Y por otro lado, y es lo que más me inquieta, es que en un país en donde se ha estimado que hasta el 80% de la población padece o ha padecido de enfermedades mentales, se tenga un conocimiento general tan pobre sobre las mismas. La adicción a las sustancias psicoactivas es una enfermedad psiquiátrica de origen neurobiológico. Y todo los que pasa a su alrededor, que juzgamos con tanta dureza, es parte de esa enfermedad. La conducta de búsqueda irracional de la sustancia, la incapacidad para controlar esa conducta, la falta de reconocimiento de los problemas causados por esa conducta que no se puede controlar, el deterioro de las relaciones interpersonales, la respuesta emocional disfuncional, todo es parte de la misma enfermedad y está por fuera de los límites de control del enfermo. Y nos consideramos víctimas de esas personas enfermas y las condenamos, sin pensar en ningún momento que quienes más sufren con esa enfermedad son ellos mismo, los enfermos, que su calidad de vida se deteriora notoria y progresivamente. Nadie es adicto porque quiera serlo. Es una enfermedad psiquiátrica de origen neurobiológico.
Y la relación entre el consumo y actividades delictivas, que es el único aspecto que se tiene en cuenta en las agendas públicas, en la mayoría de los casos es consecuencia de la errada respuesta del entorno frente a los enfermos. En Colombia las llamadas «ollas» son en realidad Guetos. La ensanada persecución policial de los enfermos, el rechazo social sistemático y la ausencia de intervenciones terapéuticas o al menos paliativas e integrales llevan a ello.
Quiero contarles un poco lo que he vivido al contrastar la seguridad alrededor o en las «ollas» en Colombia y la de las zonas de consumo acá.
En la zona alrededor de la estación central, por donde transita diariamente medio Frankfurt, usted puede ver, a cualquier hora del día, a los enfermos tal como se ven en las «ollas» de Colombia. Algunos durmiendo en el suelo, otros buscando y otros incluso consumiendo.

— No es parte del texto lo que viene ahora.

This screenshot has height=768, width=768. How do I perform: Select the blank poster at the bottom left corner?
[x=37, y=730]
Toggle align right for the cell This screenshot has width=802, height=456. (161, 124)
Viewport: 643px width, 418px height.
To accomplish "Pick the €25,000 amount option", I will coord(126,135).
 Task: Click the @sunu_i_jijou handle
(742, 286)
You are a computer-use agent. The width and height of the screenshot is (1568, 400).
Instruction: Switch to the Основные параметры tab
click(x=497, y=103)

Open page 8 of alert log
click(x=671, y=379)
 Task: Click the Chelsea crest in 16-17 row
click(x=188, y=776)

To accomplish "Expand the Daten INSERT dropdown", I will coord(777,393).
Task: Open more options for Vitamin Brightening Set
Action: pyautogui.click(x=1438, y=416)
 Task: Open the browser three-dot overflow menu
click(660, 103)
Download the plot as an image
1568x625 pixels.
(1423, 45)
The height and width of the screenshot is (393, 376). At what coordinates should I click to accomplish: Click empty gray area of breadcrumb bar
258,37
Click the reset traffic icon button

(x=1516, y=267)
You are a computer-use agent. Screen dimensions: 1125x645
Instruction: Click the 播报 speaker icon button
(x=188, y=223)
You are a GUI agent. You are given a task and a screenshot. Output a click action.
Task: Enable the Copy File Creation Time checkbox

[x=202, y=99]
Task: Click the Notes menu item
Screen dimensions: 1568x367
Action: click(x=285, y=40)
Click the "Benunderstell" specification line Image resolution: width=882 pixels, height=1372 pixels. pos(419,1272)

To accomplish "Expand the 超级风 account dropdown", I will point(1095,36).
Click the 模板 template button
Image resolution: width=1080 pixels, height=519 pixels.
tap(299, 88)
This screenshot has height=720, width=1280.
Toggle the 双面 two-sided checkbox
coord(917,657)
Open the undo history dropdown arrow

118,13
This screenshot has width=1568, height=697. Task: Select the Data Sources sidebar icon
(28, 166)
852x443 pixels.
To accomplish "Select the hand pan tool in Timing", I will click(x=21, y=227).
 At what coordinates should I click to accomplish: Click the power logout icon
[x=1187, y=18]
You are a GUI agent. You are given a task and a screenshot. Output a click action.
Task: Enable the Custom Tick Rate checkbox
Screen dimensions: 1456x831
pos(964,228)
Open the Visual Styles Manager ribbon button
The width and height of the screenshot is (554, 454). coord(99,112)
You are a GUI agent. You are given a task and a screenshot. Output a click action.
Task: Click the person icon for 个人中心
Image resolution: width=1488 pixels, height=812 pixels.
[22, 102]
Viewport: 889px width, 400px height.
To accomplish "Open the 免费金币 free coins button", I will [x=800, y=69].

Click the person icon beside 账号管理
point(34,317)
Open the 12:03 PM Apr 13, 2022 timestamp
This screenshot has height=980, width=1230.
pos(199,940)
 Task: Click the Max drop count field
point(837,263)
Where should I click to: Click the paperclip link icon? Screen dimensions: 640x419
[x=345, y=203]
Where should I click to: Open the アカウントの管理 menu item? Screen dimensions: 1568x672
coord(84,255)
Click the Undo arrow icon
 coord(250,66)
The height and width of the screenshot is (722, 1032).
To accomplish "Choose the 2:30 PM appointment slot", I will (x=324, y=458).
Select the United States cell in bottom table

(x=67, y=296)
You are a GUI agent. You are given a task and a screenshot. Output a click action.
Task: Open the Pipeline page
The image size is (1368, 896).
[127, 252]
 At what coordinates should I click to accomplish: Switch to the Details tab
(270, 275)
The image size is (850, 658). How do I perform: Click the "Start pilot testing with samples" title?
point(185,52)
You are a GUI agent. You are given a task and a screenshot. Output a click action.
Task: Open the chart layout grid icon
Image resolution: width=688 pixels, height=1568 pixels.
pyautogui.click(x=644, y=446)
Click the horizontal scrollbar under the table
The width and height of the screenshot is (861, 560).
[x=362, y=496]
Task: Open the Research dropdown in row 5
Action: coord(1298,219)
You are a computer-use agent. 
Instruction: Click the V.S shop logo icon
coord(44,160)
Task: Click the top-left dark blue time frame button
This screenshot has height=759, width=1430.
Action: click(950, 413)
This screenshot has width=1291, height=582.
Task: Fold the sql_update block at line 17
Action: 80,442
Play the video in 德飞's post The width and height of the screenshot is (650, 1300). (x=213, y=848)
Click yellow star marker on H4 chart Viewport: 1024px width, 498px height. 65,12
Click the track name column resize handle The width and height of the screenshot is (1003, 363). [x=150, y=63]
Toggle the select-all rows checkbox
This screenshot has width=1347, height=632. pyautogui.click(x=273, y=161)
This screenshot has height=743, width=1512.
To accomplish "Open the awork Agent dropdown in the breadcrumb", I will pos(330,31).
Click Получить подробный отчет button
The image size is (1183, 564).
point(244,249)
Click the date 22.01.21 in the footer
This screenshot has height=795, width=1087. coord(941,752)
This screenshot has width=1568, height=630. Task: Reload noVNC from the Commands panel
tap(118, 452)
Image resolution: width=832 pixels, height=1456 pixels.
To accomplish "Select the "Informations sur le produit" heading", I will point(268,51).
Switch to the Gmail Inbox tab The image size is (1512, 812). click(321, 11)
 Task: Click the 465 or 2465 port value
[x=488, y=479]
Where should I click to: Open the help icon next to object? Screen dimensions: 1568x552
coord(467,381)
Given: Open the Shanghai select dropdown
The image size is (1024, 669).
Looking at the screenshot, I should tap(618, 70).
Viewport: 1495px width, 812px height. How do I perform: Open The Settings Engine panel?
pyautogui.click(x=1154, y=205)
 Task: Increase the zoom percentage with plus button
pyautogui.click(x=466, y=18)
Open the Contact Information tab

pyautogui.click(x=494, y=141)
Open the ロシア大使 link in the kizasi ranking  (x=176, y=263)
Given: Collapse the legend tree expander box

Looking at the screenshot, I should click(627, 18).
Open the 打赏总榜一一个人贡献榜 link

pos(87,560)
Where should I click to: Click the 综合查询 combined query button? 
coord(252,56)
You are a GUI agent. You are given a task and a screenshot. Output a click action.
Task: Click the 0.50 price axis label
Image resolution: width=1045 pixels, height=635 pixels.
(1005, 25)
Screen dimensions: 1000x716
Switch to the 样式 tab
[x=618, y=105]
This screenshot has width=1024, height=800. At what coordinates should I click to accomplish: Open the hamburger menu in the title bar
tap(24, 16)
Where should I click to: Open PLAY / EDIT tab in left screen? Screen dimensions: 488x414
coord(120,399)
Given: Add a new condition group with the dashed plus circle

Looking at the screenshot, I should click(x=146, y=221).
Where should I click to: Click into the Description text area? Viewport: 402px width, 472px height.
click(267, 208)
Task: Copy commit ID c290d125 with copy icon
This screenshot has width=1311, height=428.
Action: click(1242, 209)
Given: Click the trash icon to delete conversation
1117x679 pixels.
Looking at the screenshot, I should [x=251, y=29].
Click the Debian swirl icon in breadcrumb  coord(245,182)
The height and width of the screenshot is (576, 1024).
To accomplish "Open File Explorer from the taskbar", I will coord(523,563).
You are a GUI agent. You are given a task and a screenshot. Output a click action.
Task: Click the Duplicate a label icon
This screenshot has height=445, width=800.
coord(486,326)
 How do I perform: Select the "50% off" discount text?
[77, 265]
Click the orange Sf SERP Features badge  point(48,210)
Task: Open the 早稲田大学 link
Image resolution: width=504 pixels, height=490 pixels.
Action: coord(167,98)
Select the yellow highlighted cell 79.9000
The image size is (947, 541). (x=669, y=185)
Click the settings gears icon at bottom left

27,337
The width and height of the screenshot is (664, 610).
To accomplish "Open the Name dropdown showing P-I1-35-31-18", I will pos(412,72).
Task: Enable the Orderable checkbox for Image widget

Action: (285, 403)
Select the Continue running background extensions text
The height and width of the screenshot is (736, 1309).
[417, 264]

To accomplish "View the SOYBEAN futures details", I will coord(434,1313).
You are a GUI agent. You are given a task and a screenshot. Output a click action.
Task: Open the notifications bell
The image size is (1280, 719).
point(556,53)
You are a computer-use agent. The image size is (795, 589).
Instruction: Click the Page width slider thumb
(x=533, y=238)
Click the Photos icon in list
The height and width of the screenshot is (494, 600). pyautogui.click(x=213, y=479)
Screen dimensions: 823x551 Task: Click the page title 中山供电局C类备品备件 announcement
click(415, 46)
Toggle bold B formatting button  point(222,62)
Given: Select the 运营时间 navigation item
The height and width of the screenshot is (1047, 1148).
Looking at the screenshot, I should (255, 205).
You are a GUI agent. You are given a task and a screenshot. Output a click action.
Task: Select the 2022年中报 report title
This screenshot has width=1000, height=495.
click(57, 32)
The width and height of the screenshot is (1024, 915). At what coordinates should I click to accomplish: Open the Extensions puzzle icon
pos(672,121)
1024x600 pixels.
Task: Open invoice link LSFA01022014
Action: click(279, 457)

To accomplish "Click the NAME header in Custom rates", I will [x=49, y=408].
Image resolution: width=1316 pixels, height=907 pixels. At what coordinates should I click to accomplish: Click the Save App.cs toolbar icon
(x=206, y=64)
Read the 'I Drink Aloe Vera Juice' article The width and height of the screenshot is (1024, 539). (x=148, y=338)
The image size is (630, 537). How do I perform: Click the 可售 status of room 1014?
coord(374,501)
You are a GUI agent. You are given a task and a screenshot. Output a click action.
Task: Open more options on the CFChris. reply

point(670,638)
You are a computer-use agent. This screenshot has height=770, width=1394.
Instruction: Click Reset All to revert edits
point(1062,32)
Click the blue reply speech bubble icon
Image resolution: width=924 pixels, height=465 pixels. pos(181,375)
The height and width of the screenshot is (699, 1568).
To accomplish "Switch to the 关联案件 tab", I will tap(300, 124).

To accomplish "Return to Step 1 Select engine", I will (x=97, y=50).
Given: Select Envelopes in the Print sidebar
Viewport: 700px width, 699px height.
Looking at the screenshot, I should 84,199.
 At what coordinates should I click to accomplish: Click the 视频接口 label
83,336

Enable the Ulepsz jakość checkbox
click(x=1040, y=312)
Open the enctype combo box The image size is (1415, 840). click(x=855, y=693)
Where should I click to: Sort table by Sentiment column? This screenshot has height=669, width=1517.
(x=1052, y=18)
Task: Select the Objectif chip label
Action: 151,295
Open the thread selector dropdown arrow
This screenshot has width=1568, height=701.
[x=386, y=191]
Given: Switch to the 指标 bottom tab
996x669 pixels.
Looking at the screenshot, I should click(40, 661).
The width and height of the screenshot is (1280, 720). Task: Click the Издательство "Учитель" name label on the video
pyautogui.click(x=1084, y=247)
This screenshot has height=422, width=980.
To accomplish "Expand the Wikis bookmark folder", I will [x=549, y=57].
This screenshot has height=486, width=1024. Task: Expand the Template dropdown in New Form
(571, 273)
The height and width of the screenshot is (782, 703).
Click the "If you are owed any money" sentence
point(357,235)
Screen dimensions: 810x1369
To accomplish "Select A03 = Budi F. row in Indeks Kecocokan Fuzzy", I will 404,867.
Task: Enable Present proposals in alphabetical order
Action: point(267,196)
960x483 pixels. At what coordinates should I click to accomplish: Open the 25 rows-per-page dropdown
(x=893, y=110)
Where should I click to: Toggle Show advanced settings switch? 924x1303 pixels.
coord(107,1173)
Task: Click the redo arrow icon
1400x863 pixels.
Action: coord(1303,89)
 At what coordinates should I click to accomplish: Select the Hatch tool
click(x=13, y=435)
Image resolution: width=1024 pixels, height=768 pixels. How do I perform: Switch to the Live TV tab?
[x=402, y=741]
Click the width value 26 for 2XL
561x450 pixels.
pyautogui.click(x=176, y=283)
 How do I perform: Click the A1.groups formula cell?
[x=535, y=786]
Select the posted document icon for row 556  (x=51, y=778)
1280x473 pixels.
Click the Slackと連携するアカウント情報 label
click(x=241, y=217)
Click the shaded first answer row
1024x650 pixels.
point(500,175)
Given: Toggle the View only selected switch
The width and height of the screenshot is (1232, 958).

Usted puede pasar con su bolso, maletín o morral, su celular en la mano, un reloj valioso o cualquier otra joya, y no será víctima de un atraco. He pasado muchas veces y he visto cientos de personas caminando por ahí con sus objetos de valor a la mano y puedo dar fe de ello.
Eso se debe a que acá hay programas terapéuticos y paliativos básicos y eficaces que brindan posibilidades a los enfermos, bien sea para un consumo controlado, brindándoles los elementos necesarios para que lo hagan con menos riesgo para ellos y para los demás y no necesiten robar para obtenerlos, o para sustituir las sustancias psicoactivas con medicamentos que les permiten dejar de consumir y salir del círculo vicioso de deterioro social.
Si, una persona enferma con una adicción a una sustancia psicoactiva puede dejar de consumirla. Y no es algo extraño, si se le brinda la posibilidad de acceder a un programa terapéutico bien organizado, que entre otras cosas ni siquiera es costoso. En Colombia existen los medios para hacerlo, pero mientras se siga viendo a estas personas como criminales y no como enfermos psiquiátricos y lo único que le preocupe a los que toman las decisiones es la criminalidad relacionada, que es consecuencia de ese mismo enfoque errado, no se podrá resolver ni lo uno ni lo otro.